### [Objective]
Rewrite the entries below as a numbered list, one line per item, and leave out the blank lines.

* * *

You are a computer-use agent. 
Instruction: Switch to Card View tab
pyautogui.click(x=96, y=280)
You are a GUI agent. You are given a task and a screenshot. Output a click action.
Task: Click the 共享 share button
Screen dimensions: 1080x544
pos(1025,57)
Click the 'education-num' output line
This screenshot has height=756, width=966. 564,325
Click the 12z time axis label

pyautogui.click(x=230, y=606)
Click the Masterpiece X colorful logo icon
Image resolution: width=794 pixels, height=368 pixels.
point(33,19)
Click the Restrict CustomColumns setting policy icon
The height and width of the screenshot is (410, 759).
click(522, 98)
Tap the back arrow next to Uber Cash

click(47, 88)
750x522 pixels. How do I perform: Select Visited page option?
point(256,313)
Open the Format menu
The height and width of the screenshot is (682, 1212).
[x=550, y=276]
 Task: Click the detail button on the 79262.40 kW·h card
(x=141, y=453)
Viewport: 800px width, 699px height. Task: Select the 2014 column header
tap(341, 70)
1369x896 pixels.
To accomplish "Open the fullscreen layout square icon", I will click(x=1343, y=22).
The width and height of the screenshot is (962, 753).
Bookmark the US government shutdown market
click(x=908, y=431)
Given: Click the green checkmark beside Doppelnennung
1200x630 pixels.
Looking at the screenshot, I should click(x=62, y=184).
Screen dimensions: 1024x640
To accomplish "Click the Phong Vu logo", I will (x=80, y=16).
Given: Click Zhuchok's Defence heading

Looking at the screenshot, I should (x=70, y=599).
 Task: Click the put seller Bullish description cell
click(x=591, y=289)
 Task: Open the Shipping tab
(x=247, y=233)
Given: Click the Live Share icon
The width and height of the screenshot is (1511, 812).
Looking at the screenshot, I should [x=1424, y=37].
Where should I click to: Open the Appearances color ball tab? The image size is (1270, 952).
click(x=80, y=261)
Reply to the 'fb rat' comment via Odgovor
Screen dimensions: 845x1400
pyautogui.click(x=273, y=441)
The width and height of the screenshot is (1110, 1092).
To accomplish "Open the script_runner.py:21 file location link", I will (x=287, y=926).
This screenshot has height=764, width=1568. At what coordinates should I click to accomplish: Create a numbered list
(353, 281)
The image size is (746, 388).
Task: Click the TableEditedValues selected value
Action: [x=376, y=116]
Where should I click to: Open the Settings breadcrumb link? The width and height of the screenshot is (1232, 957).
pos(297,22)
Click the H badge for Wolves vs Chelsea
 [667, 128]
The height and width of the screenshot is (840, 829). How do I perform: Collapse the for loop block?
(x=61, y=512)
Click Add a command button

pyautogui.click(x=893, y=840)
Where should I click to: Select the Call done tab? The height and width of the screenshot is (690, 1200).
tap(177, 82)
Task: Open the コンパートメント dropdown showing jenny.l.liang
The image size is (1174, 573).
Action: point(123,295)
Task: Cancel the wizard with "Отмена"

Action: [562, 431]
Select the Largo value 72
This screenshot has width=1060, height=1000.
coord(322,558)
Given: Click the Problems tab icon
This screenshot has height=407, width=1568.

* * *

### [Exercise output]
1. You are a computer-use agent. 
2. Instruction: Switch to Card View tab
3. pyautogui.click(x=96, y=280)
4. You are a GUI agent. You are given a task and a screenshot. Output a click action.
5. Task: Click the 共享 share button
6. Screen dimensions: 1080x544
7. pos(1025,57)
8. Click the 'education-num' output line
9. This screenshot has height=756, width=966. 564,325
10. Click the 12z time axis label
11. pyautogui.click(x=230, y=606)
12. Click the Masterpiece X colorful logo icon
13. Image resolution: width=794 pixels, height=368 pixels.
14. point(33,19)
15. Click the Restrict CustomColumns setting policy icon
16. The height and width of the screenshot is (410, 759).
17. click(522, 98)
18. Tap the back arrow next to Uber Cash
19. click(47, 88)
20. 750x522 pixels. How do I perform: Select Visited page option?
21. point(256,313)
22. Open the Format menu
23. The height and width of the screenshot is (682, 1212).
24. [x=550, y=276]
25.  Task: Click the detail button on the 79262.40 kW·h card
26. (x=141, y=453)
27. Viewport: 800px width, 699px height. Task: Select the 2014 column header
28. tap(341, 70)
29. 1369x896 pixels.
30. To accomplish "Open the fullscreen layout square icon", I will click(x=1343, y=22).
31. The width and height of the screenshot is (962, 753).
32. Bookmark the US government shutdown market
33. click(x=908, y=431)
34. Given: Click the green checkmark beside Doppelnennung
35. 1200x630 pixels.
36. Looking at the screenshot, I should click(x=62, y=184).
37. Screen dimensions: 1024x640
38. To accomplish "Click the Phong Vu logo", I will (x=80, y=16).
39. Given: Click Zhuchok's Defence heading
40. Looking at the screenshot, I should (x=70, y=599).
41.  Task: Click the put seller Bullish description cell
42. click(x=591, y=289)
43.  Task: Open the Shipping tab
44. (x=247, y=233)
45. Given: Click the Live Share icon
46. The width and height of the screenshot is (1511, 812).
47. Looking at the screenshot, I should [x=1424, y=37].
48. Where should I click to: Open the Appearances color ball tab? The image size is (1270, 952).
49. click(x=80, y=261)
50. Reply to the 'fb rat' comment via Odgovor
51. Screen dimensions: 845x1400
52. pyautogui.click(x=273, y=441)
53. The width and height of the screenshot is (1110, 1092).
54. To accomplish "Open the script_runner.py:21 file location link", I will (x=287, y=926).
55. This screenshot has height=764, width=1568. At what coordinates should I click to accomplish: Create a numbered list
56. (353, 281)
57. The image size is (746, 388).
58. Task: Click the TableEditedValues selected value
59. Action: [x=376, y=116]
60. Where should I click to: Open the Settings breadcrumb link? The width and height of the screenshot is (1232, 957).
61. pos(297,22)
62. Click the H badge for Wolves vs Chelsea
63.  [667, 128]
64. The height and width of the screenshot is (840, 829). How do I perform: Collapse the for loop block?
65. (x=61, y=512)
66. Click Add a command button
67. pyautogui.click(x=893, y=840)
68. Where should I click to: Select the Call done tab? The height and width of the screenshot is (690, 1200).
69. tap(177, 82)
70. Task: Open the コンパートメント dropdown showing jenny.l.liang
71. The image size is (1174, 573).
72. Action: point(123,295)
73. Task: Cancel the wizard with "Отмена"
74. Action: [562, 431]
75. Select the Largo value 72
76. This screenshot has width=1060, height=1000.
77. coord(322,558)
78. Given: Click the Problems tab icon
79. This screenshot has height=407, width=1568.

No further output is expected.